• _What the task asks_
Scan the entries below and tally the lines that include "controller". Return nothing but the tally.

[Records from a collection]

■ ■ ■ ■

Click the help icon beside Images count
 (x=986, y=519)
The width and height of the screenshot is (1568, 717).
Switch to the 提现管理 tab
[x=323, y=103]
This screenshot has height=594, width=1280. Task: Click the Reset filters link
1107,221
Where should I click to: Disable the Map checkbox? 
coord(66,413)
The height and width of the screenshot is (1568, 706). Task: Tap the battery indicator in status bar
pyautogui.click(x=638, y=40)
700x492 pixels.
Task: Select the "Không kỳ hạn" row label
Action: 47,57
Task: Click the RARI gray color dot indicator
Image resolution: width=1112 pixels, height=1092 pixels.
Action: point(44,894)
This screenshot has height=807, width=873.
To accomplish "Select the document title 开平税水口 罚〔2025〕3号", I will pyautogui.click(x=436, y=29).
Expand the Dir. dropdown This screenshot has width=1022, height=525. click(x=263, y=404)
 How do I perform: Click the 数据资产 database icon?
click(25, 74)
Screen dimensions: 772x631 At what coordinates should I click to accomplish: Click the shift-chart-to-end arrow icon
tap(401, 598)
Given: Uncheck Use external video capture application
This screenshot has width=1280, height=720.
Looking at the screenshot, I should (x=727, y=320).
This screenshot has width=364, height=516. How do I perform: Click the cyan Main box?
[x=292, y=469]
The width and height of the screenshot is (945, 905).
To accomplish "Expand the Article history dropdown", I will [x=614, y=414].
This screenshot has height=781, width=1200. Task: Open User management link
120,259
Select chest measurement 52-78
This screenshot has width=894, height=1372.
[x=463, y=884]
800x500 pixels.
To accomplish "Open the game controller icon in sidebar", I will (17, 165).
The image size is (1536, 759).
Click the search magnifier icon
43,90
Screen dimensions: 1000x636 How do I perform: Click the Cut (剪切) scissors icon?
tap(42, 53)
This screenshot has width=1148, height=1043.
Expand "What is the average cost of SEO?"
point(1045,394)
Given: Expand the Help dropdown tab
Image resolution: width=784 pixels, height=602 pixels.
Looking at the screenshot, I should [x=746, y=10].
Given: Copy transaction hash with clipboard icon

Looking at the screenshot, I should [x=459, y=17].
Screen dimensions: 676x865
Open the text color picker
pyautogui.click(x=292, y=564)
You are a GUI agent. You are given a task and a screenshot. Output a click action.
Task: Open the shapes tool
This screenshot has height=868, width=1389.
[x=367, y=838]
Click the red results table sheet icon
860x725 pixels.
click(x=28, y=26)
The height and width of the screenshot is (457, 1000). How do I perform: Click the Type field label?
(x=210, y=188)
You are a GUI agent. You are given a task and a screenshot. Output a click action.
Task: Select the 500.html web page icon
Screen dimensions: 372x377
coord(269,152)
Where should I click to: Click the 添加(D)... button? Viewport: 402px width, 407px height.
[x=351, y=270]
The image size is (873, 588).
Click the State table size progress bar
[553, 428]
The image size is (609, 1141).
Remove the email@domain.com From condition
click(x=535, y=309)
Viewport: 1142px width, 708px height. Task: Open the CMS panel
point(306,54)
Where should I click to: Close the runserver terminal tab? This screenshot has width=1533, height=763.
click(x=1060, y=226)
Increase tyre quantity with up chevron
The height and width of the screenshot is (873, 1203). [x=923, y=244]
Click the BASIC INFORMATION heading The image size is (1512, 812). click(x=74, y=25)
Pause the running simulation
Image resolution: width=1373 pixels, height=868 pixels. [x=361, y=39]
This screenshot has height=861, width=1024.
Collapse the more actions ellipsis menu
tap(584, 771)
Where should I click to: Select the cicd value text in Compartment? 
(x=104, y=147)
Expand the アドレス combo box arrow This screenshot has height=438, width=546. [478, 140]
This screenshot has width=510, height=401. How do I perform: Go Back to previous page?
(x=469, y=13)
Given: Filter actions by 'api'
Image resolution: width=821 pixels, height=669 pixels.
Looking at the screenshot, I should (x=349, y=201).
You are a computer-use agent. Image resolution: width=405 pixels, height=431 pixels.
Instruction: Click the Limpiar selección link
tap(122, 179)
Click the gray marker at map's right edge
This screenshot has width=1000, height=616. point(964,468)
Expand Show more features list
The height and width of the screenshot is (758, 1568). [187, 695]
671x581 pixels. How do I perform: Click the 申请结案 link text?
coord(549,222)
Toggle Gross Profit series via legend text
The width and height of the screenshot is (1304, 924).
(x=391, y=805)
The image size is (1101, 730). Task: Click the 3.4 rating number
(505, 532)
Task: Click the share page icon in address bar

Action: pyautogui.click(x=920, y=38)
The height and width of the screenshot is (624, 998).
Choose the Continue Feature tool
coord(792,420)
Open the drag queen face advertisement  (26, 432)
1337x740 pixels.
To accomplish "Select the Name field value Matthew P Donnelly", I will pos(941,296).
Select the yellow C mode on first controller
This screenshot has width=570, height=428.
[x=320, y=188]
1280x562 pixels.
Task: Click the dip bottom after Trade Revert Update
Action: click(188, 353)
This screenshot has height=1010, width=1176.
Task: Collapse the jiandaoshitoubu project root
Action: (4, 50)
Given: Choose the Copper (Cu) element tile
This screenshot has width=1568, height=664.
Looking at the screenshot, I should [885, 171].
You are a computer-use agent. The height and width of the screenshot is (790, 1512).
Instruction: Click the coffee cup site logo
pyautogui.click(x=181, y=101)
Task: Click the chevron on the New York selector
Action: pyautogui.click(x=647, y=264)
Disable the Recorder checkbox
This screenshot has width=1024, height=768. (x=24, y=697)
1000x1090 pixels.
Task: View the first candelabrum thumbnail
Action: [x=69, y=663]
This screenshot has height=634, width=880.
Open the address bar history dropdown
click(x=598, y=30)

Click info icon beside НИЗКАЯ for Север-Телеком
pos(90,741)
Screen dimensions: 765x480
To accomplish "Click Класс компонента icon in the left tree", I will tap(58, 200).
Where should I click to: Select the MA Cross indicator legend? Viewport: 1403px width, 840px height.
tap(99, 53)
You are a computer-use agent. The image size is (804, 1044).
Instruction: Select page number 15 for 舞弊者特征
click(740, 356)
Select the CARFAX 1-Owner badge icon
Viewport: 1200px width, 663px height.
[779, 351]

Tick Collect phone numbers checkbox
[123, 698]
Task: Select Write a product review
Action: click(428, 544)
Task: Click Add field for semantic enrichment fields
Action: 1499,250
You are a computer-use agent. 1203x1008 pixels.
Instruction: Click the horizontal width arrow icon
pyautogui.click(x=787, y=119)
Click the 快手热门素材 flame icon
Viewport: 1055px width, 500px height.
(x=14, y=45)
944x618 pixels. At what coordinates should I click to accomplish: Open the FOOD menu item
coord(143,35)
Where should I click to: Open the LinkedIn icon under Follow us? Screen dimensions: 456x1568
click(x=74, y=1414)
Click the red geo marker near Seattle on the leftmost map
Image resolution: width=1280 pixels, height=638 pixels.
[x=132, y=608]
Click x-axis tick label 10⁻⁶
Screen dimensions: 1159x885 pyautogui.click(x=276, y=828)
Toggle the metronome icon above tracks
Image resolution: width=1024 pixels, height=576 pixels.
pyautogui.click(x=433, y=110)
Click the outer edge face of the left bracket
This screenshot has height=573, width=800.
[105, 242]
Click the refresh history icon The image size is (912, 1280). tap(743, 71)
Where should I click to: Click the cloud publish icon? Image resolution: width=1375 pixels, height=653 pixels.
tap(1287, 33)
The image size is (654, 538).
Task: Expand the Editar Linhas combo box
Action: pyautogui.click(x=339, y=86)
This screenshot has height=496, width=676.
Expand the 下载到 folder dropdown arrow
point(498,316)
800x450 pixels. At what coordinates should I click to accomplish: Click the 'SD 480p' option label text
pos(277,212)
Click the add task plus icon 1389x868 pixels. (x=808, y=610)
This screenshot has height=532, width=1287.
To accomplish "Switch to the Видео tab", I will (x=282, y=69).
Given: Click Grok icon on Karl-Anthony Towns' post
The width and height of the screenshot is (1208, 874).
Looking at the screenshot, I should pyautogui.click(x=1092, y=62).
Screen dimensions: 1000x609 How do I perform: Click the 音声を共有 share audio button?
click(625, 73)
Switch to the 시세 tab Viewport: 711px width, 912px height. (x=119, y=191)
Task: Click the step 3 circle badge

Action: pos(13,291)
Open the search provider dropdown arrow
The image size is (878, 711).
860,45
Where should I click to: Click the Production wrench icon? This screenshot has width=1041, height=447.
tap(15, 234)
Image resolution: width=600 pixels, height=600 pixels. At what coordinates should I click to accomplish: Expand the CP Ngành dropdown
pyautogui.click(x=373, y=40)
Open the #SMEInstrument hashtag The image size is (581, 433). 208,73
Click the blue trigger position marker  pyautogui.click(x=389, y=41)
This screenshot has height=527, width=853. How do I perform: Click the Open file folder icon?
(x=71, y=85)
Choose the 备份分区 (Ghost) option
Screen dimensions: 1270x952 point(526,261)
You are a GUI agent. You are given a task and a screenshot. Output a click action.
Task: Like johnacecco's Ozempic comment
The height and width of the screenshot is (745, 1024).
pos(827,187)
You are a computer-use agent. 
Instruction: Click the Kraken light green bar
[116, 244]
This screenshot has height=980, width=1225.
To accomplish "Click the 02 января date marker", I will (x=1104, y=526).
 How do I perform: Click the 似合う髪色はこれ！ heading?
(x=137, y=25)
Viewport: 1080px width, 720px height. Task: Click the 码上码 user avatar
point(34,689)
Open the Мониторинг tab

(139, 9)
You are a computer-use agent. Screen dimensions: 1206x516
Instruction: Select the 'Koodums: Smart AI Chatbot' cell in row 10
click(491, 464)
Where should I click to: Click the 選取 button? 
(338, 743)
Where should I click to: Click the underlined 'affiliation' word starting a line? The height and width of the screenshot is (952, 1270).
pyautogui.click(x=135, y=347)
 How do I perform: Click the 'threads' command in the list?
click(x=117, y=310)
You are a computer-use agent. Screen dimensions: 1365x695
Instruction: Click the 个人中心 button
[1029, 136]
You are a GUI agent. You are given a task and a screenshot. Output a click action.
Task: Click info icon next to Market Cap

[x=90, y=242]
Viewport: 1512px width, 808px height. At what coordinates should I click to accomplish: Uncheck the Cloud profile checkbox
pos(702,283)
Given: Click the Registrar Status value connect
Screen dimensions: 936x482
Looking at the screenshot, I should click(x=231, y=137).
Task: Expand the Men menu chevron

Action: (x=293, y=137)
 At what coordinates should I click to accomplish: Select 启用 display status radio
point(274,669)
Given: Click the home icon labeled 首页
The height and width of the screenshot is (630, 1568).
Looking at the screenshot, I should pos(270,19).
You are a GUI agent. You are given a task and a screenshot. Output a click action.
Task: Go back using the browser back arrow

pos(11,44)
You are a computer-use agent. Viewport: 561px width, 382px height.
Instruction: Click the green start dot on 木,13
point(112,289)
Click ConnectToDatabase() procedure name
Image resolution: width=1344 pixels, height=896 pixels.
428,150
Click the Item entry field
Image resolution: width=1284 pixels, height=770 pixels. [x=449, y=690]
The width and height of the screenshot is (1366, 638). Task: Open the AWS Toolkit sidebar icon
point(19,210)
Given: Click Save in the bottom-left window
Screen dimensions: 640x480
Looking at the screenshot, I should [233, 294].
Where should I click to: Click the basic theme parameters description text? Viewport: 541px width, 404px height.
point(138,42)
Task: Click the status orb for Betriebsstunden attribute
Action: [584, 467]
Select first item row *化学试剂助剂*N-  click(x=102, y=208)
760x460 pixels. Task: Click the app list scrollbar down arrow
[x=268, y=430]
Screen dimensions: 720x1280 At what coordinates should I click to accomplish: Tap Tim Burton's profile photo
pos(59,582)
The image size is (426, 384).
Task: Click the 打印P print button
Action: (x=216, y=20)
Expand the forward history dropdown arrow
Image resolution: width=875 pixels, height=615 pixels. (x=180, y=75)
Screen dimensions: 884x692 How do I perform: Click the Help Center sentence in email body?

■ ■ ■ ■

• _Solved exercise_
2